* **Exercise input**
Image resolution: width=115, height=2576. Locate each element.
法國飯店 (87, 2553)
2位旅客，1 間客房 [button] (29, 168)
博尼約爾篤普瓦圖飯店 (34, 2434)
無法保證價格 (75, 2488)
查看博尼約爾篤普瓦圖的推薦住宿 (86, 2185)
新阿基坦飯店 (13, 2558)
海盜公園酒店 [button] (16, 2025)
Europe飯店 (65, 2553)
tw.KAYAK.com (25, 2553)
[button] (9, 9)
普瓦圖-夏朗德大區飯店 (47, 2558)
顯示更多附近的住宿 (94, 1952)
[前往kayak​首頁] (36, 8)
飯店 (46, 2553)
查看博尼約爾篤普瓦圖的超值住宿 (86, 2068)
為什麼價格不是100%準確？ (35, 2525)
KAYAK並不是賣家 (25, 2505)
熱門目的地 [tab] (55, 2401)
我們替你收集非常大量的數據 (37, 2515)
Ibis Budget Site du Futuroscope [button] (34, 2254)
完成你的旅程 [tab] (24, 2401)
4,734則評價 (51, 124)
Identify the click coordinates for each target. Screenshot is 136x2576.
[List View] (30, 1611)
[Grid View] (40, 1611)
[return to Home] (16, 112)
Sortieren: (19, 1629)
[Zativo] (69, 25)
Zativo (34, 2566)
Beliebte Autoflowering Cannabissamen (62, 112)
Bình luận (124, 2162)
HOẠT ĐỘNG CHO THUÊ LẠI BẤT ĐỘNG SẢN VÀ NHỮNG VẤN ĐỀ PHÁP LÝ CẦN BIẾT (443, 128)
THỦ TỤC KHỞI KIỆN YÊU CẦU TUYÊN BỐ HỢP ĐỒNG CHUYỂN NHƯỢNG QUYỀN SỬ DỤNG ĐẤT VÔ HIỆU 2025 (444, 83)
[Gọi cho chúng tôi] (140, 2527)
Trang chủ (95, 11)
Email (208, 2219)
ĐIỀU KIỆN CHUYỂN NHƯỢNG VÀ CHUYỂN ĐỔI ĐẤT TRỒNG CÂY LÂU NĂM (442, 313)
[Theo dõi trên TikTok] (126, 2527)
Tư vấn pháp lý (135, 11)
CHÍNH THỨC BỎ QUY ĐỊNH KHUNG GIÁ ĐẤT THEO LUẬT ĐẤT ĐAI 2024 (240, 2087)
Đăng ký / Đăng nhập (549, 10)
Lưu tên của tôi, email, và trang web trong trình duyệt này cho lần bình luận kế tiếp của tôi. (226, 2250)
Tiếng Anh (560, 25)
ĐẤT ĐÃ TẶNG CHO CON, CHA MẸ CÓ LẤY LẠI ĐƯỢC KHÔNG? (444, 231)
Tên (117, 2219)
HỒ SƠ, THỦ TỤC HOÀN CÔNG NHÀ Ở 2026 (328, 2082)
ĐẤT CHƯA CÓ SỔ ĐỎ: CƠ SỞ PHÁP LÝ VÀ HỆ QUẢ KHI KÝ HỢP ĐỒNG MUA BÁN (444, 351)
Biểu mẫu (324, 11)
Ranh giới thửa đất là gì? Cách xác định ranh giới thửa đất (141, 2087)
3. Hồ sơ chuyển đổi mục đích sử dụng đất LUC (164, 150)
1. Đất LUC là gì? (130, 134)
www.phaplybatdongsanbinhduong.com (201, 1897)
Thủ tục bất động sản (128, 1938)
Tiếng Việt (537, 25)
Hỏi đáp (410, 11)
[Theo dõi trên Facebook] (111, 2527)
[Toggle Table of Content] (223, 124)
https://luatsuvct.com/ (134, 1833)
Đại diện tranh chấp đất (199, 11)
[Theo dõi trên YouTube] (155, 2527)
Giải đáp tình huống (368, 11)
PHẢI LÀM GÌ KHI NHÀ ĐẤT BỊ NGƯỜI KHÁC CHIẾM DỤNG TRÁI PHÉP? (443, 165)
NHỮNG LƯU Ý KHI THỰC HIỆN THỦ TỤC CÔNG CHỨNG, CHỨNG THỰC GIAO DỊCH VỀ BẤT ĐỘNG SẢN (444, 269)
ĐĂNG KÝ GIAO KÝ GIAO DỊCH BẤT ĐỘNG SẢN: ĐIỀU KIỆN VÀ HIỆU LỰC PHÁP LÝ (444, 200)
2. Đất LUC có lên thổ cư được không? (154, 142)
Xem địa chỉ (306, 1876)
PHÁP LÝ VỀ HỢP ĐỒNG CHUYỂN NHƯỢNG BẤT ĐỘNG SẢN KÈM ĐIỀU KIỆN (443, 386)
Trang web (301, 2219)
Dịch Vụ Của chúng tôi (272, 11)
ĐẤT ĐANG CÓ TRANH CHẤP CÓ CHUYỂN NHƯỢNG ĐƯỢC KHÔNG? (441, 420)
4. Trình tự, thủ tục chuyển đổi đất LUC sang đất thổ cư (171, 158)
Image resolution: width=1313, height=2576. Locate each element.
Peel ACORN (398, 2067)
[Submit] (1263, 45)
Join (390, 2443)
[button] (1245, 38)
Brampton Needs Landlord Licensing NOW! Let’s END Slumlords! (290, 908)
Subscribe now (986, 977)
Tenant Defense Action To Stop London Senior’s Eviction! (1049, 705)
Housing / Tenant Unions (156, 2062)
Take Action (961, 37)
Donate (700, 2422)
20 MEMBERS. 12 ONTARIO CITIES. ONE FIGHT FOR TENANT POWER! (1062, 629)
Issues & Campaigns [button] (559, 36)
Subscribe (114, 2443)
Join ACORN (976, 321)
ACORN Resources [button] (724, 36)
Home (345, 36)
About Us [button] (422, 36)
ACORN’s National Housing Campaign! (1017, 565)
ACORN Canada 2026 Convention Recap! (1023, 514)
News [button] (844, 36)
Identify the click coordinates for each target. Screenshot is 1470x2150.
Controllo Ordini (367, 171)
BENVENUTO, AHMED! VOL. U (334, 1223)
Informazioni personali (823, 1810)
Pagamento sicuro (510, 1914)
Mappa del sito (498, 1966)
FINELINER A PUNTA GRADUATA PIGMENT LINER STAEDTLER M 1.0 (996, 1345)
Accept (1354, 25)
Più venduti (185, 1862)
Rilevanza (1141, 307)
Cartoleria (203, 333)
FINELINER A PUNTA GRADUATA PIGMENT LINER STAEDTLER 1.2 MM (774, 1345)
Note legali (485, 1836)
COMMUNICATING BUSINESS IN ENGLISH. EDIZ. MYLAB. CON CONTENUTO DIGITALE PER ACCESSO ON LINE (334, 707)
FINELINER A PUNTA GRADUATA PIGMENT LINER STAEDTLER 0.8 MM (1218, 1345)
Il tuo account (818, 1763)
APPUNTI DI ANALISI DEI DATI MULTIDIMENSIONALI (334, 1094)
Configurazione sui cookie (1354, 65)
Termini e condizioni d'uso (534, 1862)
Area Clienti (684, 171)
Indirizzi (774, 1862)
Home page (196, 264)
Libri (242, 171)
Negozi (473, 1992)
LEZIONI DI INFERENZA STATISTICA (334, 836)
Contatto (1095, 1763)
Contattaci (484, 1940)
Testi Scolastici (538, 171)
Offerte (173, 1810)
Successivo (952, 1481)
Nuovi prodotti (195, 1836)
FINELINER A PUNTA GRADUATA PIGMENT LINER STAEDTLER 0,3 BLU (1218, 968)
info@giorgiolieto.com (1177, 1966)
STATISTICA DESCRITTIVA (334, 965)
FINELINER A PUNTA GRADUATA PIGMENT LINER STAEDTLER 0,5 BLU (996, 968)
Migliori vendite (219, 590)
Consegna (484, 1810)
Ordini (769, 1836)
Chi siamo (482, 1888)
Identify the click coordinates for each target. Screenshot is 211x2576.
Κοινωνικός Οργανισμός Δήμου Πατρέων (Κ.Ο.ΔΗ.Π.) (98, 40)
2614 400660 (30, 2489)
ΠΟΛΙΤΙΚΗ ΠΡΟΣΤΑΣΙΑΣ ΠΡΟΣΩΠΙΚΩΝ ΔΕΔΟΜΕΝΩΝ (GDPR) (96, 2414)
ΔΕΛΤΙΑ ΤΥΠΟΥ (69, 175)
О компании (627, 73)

* **Directions**
The line containing "HOẠT ĐỘNG CHO" marks the end. Please print exactly every line from the top of the data to it, both included, and nothing more.

* **The completed task**
Image resolution: width=115, height=2576. Locate each element.
法國飯店 (87, 2553)
2位旅客，1 間客房 [button] (29, 168)
博尼約爾篤普瓦圖飯店 (34, 2434)
無法保證價格 (75, 2488)
查看博尼約爾篤普瓦圖的推薦住宿 (86, 2185)
新阿基坦飯店 (13, 2558)
海盜公園酒店 [button] (16, 2025)
Europe飯店 (65, 2553)
tw.KAYAK.com (25, 2553)
[button] (9, 9)
普瓦圖-夏朗德大區飯店 (47, 2558)
顯示更多附近的住宿 (94, 1952)
[前往kayak​首頁] (36, 8)
飯店 (46, 2553)
查看博尼約爾篤普瓦圖的超值住宿 (86, 2068)
為什麼價格不是100%準確？ (35, 2525)
KAYAK並不是賣家 (25, 2505)
熱門目的地 [tab] (55, 2401)
我們替你收集非常大量的數據 (37, 2515)
Ibis Budget Site du Futuroscope [button] (34, 2254)
完成你的旅程 [tab] (24, 2401)
4,734則評價 (51, 124)
Identify the click coordinates for each target. Screenshot is 136x2576.
[List View] (30, 1611)
[Grid View] (40, 1611)
[return to Home] (16, 112)
Sortieren: (19, 1629)
[Zativo] (69, 25)
Zativo (34, 2566)
Beliebte Autoflowering Cannabissamen (62, 112)
Bình luận (124, 2162)
HOẠT ĐỘNG CHO THUÊ LẠI BẤT ĐỘNG SẢN VÀ NHỮNG VẤN ĐỀ PHÁP LÝ CẦN BIẾT (443, 128)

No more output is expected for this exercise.